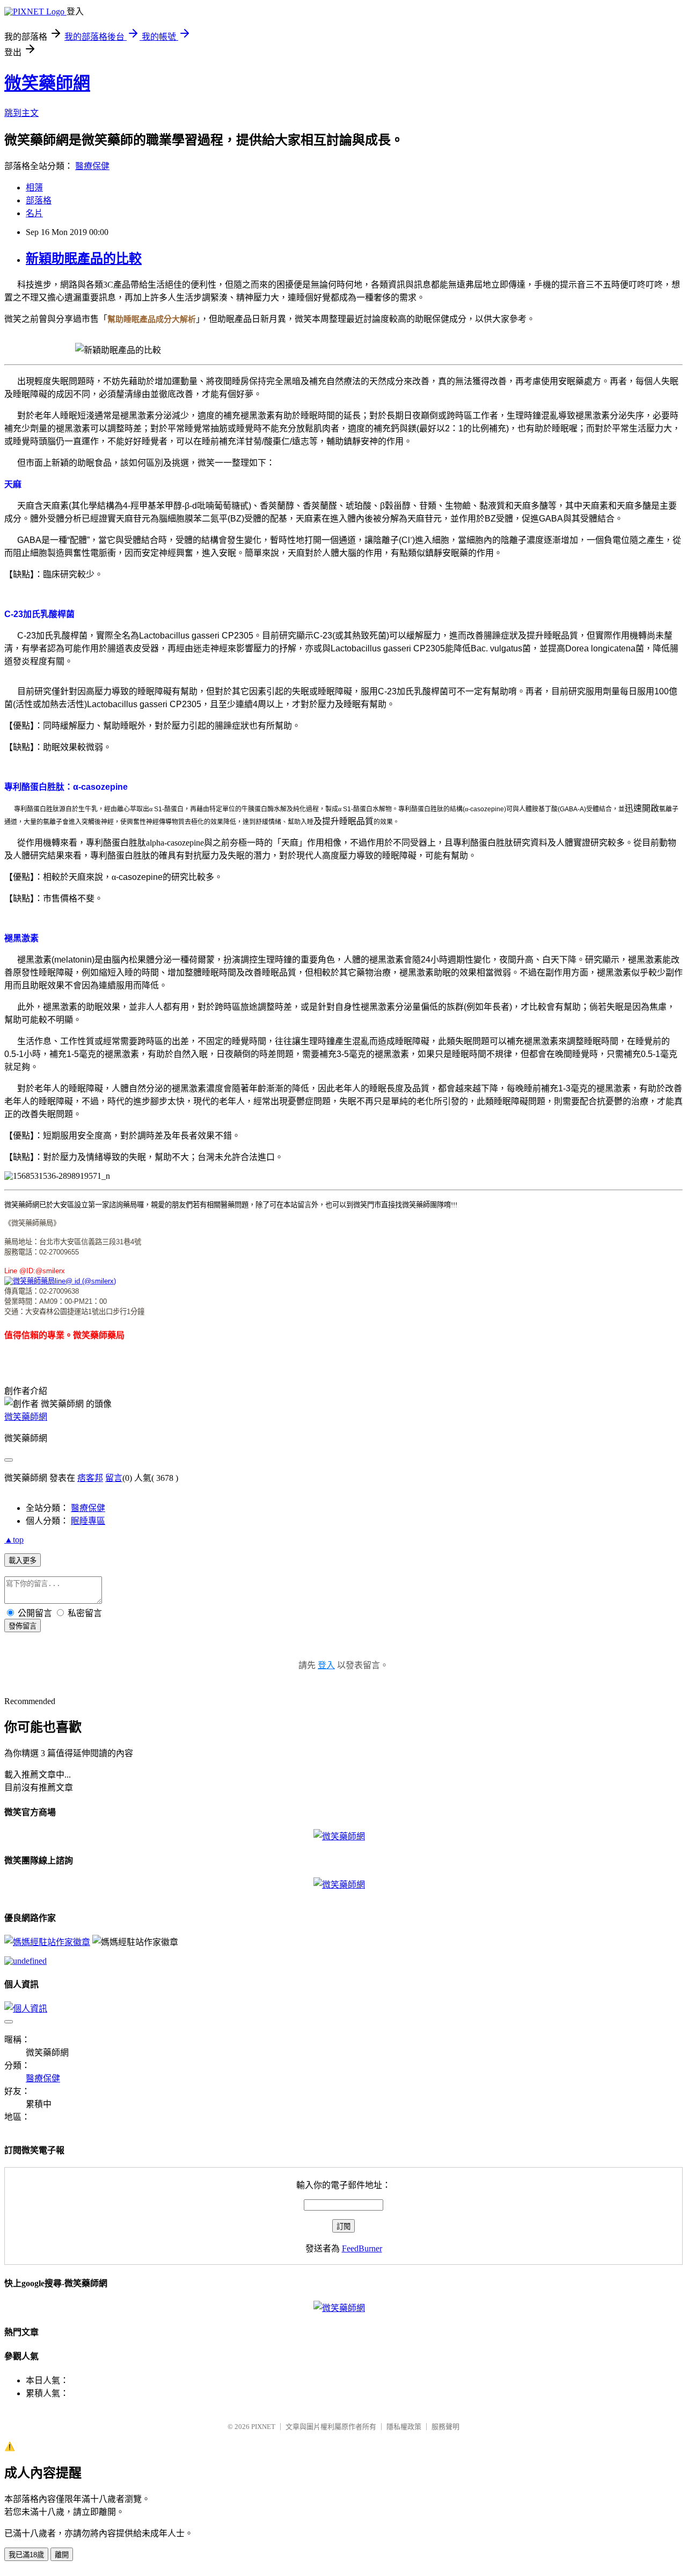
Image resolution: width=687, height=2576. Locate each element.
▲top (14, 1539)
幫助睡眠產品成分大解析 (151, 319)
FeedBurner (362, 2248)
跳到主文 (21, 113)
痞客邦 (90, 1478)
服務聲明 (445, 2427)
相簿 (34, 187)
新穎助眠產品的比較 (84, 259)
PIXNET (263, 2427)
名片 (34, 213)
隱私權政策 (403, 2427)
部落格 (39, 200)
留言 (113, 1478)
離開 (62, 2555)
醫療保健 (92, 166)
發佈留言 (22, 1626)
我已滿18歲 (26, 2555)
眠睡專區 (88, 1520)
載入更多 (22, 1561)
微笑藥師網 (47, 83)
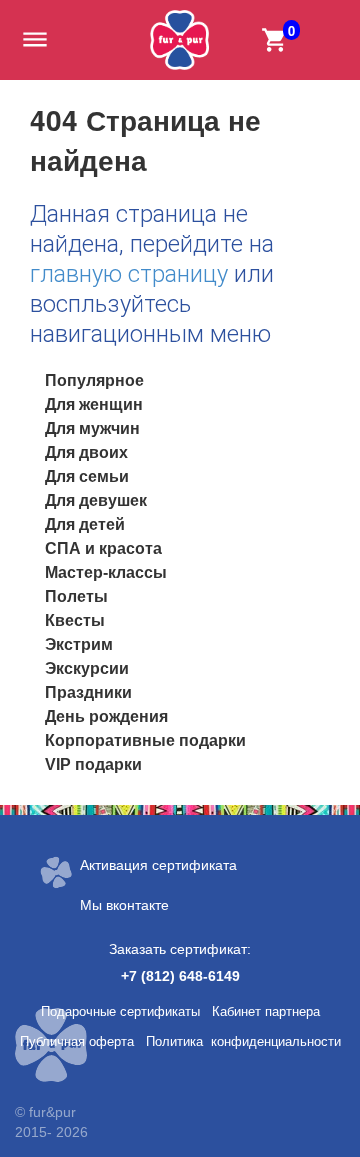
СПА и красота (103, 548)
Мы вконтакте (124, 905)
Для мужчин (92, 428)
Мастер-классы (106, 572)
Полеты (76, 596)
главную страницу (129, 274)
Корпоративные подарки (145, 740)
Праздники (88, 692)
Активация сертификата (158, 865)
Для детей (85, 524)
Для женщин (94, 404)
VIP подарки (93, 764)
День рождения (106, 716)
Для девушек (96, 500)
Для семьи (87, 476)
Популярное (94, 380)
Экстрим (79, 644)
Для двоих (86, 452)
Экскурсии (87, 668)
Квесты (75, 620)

===

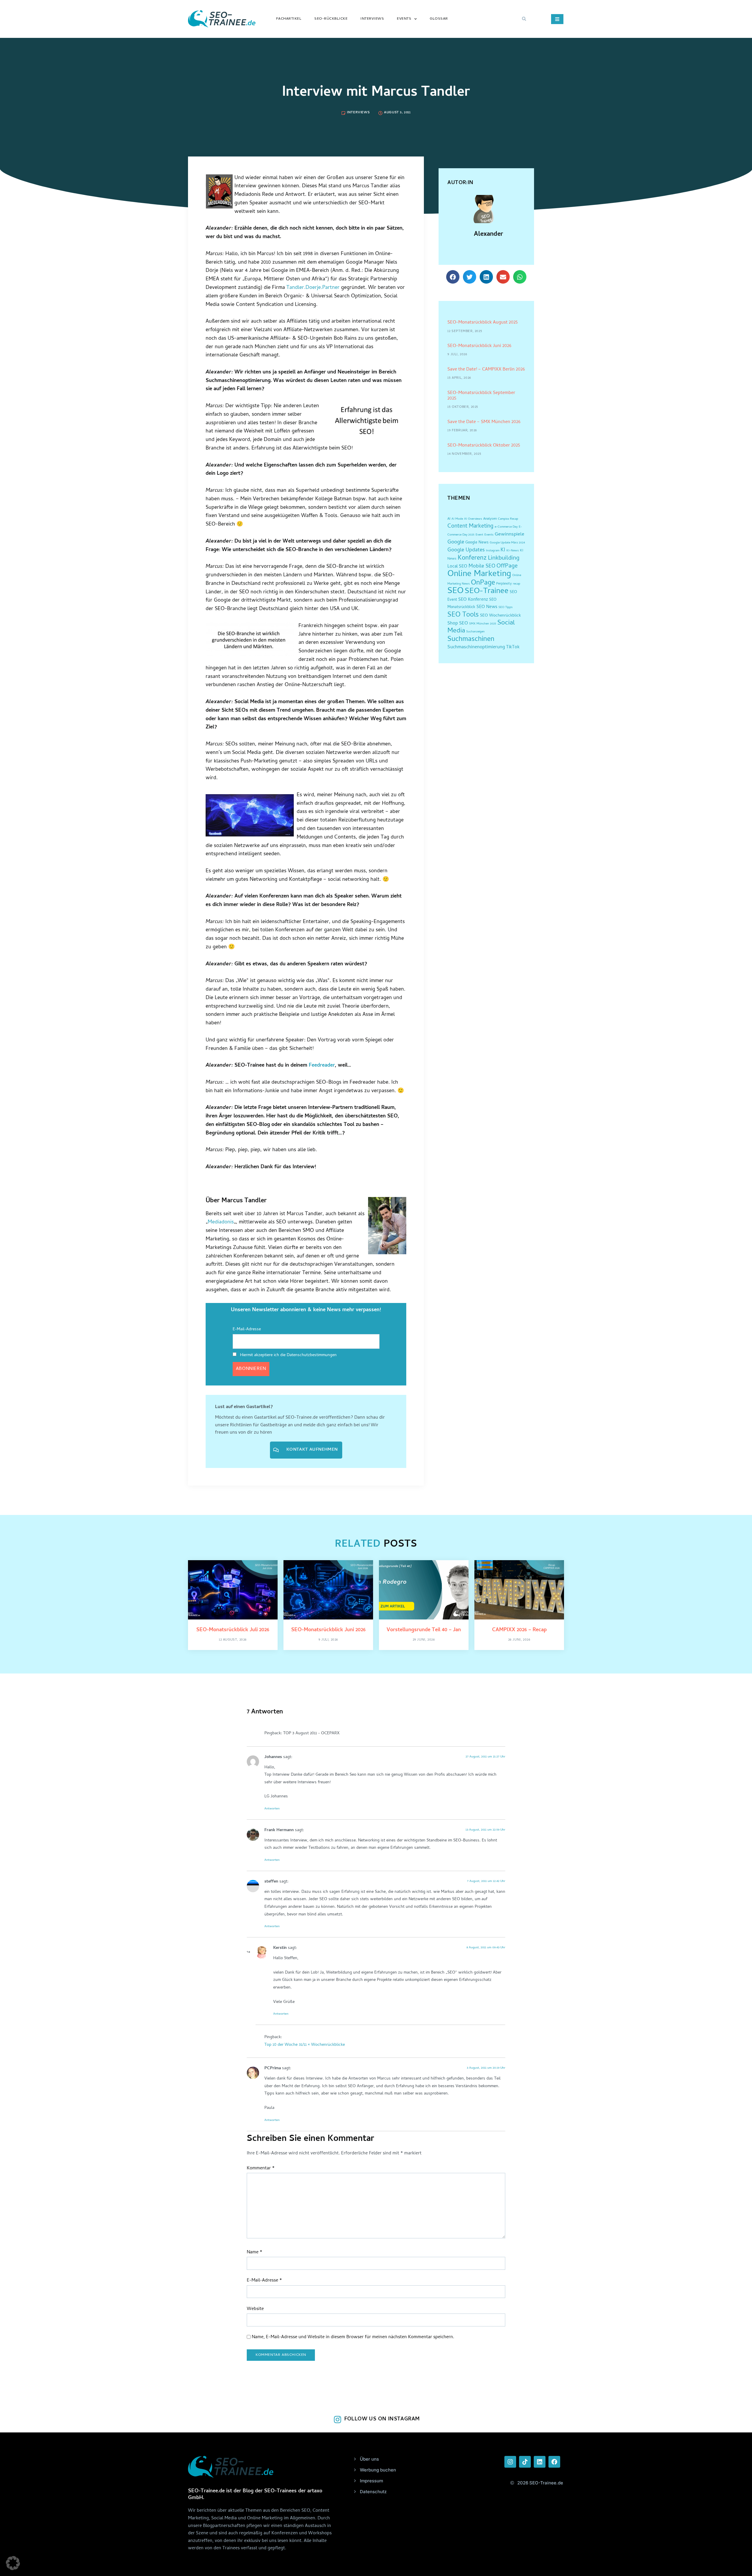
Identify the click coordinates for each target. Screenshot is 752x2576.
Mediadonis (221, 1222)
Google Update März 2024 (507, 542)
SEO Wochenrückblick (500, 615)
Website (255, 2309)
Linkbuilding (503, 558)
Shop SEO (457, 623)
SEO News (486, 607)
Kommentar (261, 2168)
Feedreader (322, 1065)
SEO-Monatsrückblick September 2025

===

Work instructions:
In the listing above, find the line with "發佈留言 (22, 1626)" and the line with "Квесты (75, 620)". Set down both and every line between them, minus the pictures.

Response for this exercise:
發佈留言 (22, 1626)
我已滿18歲 (26, 2555)
眠睡專區 (88, 1520)
載入更多 (22, 1561)
微笑藥師網 (47, 83)
СПА и красота (103, 548)
Мы вконтакте (124, 905)
Для мужчин (92, 428)
Мастер-классы (106, 572)
Полеты (76, 596)
главную страницу (129, 274)
Корпоративные подарки (145, 740)
Праздники (88, 692)
Активация сертификата (158, 865)
Для детей (85, 524)
Для женщин (94, 404)
VIP подарки (93, 764)
День рождения (106, 716)
Для девушек (96, 500)
Для семьи (87, 476)
Популярное (94, 380)
Экстрим (79, 644)
Для двоих (86, 452)
Экскурсии (87, 668)
Квесты (75, 620)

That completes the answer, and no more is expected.